Many visitors only get one chance to experience the taj mahal private tours so they want to document the experience with many pictures. But if you’re a dedicated photographer and want to bring home some truly breathtaking shots of the Taj Mahal, I’ve got some advice to help stack the chances in your favour.
Cross the river, and more so on Fridays.
Before starting your taj mahal private tour you need to do some survey of the area. You should visit Mahtab Bagh, also known as the Moonlight Garden, on the other side of the Yamuna River to get a new perspective. Since you will stay in town for at least a few days, getting to the gardens is as simple as hailing a cab.
The gardens are fine, but the sight of the Taj Mahal’s backside across the river is the primary attraction. Tripods are not permitted in the Mahtab Bagh, so going to the beach for a better view may not be an option. There is a cost to enter.
Get Here Earlier
Seeing the Taj Mahal at sunrise is a must on any once-in-a-lifetime trip. If you can get there early, you can expect fewer people. I wouldn’t say I like having people in my photographs at a place like this, but having some space to move around is good.
When you arrive, expect to wait in the queue and go through security procedures.
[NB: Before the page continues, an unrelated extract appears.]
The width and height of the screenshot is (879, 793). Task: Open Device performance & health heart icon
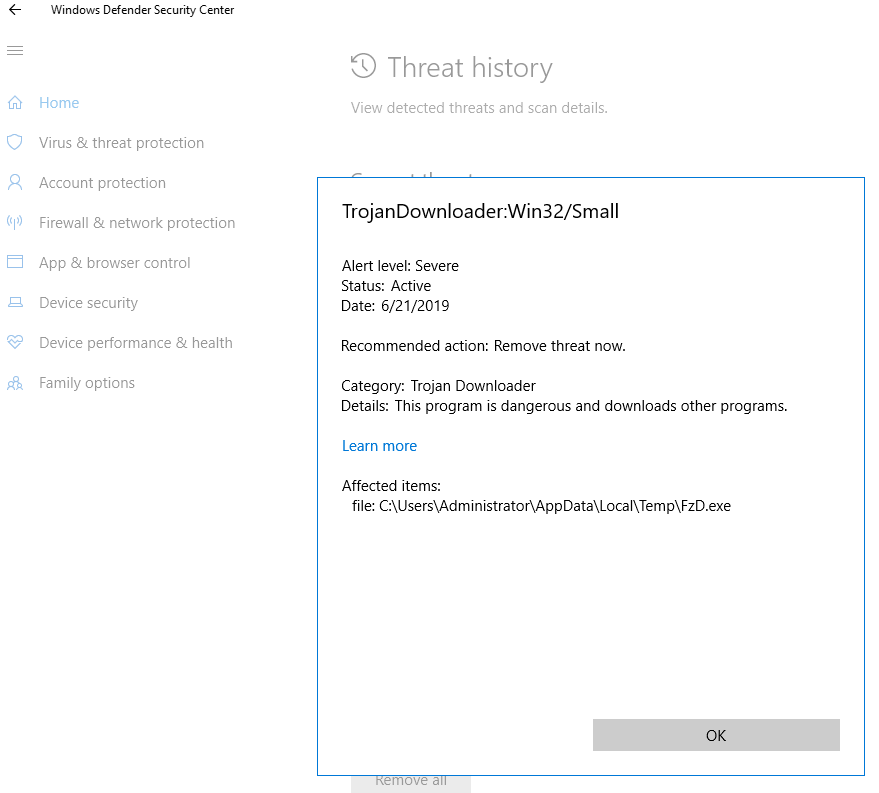[15, 342]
There will be limits on what you can carry with you, and the women’s column moves much more slowly than the men’s. You may be charged a ‘professional’ fee or have your tripod confiscated if you bring it. Put the tripod away, please.
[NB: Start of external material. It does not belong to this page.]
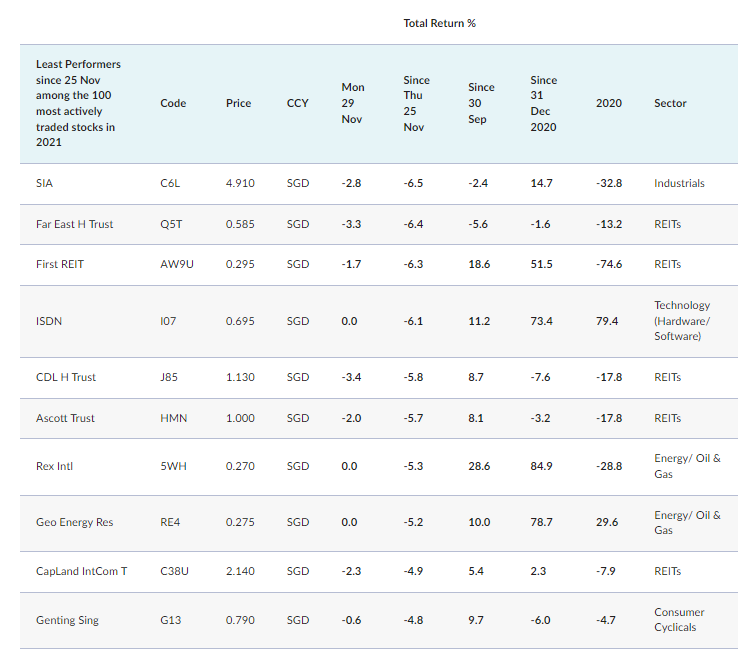Select Genting Sing stock name
750x650 pixels.
point(67,620)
Remember your polarising and haze filters.
Glare and haze, while always present, can be mitigated using a polarising filter. Remember that the morning or sunset straight-on shot from the pools is ideal for such a filter because of the angle at which the light enters the lens.
Contrary to the Norm
Once inside the grounds, the first logical step is to enter through the southern entrance and take in the sights. Feel free to stare. The initial perspective through the arches is breathtaking.
Stop staring and start moving ahead but in the opposite direction of everyone else. Ropes direct non-Indians to the left, up some stairs, and onto the dais, while Indians enter through a different door on the right. To get the most excellent shots of the sunrise, you need to be on the building’s right side (right = East).
You must remove or put your shoes in coverings before entering the dais area. To begin taking pictures in the morning light, you should move away from the building to the right side of the dais.
Let the Sunshine In
If you get there early, you may become too excited about the extra space you have to take pictures. It could take the sun a couple of hours to fully illuminate the building, by which time you would have been jolted awake. However, timing is everything, so don’t rush things.
It’s Not Just the Taj Mahal
The Taj Mahal consists of three buildings: the main, mosque, and guest houses. The open structure is said to have been constructed to counteract the mosque’s Islamic design. Visit these buildings to see how their colours and styles contrast with the white of the Taj.